Different SSL Protocols for each backend server. Is it possible?


#1

I need to disable TLSv1.0for one of my webservers, but not for the rest of them.
bind :443 ssl crt /etc/haproxy/merged.pem no-tlsv10 <- works
ssl-default-bind-options no-tlsv10 <- works
server apache 10.0.0.1 no-tlsv10 <- doesn’t work
ssl-default-server-options no-tlsv10 <- doesn’t work

Is there any way to disable a given SSL protocol for specific backend servers, other than using different IPs/frontends?


#2

I assume you understand that you are actually disabling TLSv1.0 with this configuration, not SSLv3.

This 2 options disable TLSv1.0 on SSL connections from haproxy to the backend server (if any). It has nothing todo with the SSL session between the browser and haproxy however.

No, it isn’t, you need dedicated bind statements.

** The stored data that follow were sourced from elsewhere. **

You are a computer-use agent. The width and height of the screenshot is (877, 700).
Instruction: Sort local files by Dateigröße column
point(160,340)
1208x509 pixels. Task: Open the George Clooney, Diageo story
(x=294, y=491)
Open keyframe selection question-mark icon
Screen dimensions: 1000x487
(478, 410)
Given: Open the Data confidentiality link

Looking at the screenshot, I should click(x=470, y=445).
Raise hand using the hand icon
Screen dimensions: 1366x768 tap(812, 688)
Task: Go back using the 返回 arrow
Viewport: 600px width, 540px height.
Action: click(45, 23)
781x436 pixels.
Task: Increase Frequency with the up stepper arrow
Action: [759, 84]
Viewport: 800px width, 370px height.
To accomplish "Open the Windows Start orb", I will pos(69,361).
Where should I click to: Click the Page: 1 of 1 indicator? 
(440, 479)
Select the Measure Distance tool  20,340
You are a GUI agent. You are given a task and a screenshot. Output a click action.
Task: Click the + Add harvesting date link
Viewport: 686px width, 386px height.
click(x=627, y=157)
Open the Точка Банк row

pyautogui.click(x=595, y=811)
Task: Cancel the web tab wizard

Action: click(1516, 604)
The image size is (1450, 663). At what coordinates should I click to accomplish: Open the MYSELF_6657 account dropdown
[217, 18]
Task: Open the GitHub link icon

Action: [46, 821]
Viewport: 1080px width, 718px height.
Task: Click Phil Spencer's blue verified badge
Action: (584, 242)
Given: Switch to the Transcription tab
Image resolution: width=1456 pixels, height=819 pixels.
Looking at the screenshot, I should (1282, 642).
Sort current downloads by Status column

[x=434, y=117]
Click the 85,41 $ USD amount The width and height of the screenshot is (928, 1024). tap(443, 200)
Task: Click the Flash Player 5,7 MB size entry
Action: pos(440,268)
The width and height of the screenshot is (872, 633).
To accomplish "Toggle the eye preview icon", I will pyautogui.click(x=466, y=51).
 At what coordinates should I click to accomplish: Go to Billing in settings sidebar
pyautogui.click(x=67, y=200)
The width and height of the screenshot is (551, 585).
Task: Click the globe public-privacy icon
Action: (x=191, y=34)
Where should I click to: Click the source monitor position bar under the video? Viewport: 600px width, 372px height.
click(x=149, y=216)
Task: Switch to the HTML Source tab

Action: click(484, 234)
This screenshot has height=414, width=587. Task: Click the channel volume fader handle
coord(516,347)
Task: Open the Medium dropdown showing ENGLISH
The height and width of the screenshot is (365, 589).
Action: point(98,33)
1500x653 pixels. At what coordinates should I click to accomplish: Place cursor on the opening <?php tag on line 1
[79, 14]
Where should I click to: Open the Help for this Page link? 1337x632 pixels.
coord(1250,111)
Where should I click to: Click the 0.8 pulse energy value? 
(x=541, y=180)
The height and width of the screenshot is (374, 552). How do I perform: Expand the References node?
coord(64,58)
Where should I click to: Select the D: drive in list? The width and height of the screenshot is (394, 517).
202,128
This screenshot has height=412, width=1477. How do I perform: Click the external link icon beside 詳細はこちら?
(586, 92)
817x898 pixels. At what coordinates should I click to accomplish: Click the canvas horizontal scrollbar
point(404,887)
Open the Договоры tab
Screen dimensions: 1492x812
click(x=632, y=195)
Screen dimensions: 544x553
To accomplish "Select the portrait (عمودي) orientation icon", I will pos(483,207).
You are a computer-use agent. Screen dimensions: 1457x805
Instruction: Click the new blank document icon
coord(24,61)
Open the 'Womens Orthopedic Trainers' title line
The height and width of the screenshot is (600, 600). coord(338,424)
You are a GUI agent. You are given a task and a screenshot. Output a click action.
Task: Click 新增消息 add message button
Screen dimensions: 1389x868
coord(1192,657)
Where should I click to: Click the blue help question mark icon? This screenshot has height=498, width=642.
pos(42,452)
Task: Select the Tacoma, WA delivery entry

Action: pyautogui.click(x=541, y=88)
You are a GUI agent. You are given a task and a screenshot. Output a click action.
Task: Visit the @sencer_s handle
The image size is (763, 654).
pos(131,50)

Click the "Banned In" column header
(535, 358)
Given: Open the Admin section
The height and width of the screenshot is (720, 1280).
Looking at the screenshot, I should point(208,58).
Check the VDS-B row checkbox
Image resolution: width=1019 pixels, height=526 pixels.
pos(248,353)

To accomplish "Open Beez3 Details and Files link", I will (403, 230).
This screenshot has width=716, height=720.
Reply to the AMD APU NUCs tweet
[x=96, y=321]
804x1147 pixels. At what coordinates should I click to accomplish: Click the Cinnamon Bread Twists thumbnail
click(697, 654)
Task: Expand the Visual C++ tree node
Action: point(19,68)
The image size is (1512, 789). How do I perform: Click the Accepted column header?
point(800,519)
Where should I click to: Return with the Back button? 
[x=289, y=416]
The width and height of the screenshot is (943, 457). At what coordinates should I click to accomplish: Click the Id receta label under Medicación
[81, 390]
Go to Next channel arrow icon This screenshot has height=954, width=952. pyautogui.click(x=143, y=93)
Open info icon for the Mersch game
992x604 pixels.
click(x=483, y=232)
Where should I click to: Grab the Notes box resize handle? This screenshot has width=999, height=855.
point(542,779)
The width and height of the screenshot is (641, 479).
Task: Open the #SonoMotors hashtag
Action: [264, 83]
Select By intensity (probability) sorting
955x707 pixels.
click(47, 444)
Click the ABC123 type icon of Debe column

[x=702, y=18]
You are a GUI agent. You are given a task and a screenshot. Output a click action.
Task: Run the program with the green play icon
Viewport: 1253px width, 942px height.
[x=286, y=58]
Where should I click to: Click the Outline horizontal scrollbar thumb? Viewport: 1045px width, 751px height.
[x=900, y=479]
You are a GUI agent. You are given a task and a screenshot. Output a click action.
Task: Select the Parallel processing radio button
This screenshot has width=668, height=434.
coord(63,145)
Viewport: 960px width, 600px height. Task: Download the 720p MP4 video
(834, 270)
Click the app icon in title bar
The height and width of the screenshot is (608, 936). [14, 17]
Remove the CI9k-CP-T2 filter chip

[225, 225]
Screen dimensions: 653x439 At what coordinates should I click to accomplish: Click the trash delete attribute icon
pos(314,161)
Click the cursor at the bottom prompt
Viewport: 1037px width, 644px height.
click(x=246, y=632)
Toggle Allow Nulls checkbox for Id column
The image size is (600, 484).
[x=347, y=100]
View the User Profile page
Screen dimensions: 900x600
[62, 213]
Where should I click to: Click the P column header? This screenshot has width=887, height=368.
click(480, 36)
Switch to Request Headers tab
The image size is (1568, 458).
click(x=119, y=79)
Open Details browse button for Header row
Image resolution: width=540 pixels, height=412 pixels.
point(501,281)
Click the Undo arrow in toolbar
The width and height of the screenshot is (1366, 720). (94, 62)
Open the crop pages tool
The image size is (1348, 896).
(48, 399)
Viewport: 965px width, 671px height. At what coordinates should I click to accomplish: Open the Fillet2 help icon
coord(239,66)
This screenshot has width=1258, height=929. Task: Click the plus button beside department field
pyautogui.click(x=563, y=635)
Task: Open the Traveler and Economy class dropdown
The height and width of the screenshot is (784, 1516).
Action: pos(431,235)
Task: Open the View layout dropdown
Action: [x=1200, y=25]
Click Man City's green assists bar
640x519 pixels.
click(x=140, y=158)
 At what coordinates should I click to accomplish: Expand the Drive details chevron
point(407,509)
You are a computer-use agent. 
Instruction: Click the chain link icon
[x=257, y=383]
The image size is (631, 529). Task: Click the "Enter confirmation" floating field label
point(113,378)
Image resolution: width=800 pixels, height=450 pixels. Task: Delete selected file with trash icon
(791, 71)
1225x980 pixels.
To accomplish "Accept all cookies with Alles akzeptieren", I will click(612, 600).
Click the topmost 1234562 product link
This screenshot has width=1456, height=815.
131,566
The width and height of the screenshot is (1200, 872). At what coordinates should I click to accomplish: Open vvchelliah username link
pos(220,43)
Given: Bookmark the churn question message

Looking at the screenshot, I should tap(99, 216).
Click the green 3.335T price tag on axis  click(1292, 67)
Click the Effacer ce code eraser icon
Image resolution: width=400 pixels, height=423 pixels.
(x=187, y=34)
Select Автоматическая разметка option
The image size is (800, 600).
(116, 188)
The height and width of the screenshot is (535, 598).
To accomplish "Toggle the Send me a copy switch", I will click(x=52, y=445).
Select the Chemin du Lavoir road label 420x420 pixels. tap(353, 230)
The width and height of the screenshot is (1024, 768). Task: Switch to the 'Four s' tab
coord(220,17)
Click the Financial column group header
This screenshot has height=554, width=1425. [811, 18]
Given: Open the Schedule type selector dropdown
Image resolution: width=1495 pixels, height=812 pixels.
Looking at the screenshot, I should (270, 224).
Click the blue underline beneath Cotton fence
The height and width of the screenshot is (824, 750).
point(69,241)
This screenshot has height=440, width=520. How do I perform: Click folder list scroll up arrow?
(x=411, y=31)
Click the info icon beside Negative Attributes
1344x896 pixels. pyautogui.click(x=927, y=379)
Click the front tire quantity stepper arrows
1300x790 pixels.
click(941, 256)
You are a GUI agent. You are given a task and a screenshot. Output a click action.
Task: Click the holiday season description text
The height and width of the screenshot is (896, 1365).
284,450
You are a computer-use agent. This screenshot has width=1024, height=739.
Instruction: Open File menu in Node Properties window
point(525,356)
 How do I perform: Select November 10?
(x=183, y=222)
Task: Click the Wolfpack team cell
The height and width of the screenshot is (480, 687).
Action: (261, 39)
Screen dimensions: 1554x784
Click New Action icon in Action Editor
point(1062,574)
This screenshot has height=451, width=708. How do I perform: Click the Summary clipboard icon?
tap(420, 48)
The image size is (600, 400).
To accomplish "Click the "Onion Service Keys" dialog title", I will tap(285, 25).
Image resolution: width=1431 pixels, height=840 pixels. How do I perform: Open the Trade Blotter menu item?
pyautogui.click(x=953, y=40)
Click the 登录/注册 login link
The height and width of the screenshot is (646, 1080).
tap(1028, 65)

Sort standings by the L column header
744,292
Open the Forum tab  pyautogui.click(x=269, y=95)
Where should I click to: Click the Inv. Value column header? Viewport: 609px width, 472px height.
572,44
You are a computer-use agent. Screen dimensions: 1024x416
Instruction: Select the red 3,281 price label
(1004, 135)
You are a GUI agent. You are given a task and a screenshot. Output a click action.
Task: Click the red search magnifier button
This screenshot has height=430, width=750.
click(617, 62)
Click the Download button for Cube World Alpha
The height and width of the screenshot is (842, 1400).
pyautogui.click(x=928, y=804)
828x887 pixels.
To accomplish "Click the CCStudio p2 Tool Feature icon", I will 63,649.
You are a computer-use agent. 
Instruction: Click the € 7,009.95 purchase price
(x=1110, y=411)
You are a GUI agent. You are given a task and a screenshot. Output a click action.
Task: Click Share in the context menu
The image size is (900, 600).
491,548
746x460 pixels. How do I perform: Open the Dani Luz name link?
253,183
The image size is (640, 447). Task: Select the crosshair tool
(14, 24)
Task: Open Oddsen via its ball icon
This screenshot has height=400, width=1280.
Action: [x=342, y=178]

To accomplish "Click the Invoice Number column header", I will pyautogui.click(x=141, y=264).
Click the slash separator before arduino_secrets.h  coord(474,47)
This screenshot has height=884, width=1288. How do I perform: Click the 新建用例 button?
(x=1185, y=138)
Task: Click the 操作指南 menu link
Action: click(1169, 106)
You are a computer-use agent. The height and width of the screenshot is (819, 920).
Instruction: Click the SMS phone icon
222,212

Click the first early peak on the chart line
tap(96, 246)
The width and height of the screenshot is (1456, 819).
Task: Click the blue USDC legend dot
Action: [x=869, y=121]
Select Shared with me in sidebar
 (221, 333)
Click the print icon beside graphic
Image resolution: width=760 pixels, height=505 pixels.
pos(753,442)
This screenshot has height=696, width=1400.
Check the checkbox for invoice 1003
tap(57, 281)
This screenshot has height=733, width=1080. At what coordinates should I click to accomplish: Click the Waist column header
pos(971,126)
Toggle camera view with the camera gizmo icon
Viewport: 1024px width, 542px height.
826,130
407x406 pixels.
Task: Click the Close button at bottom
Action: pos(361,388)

If all you have is a single IP address and port and you absolutely need this: use a TCP frontend without SSL termination, SNI route to different backends that recirculate to traffic to dedicated SSL frontends with different configurations:


#3

Yes, I meant TLS1.0 when I said SSLv3.

I see. So the only way is by having separated bind statements. The TCP frontend could make me save one public IP address, though.

Thanks anyway.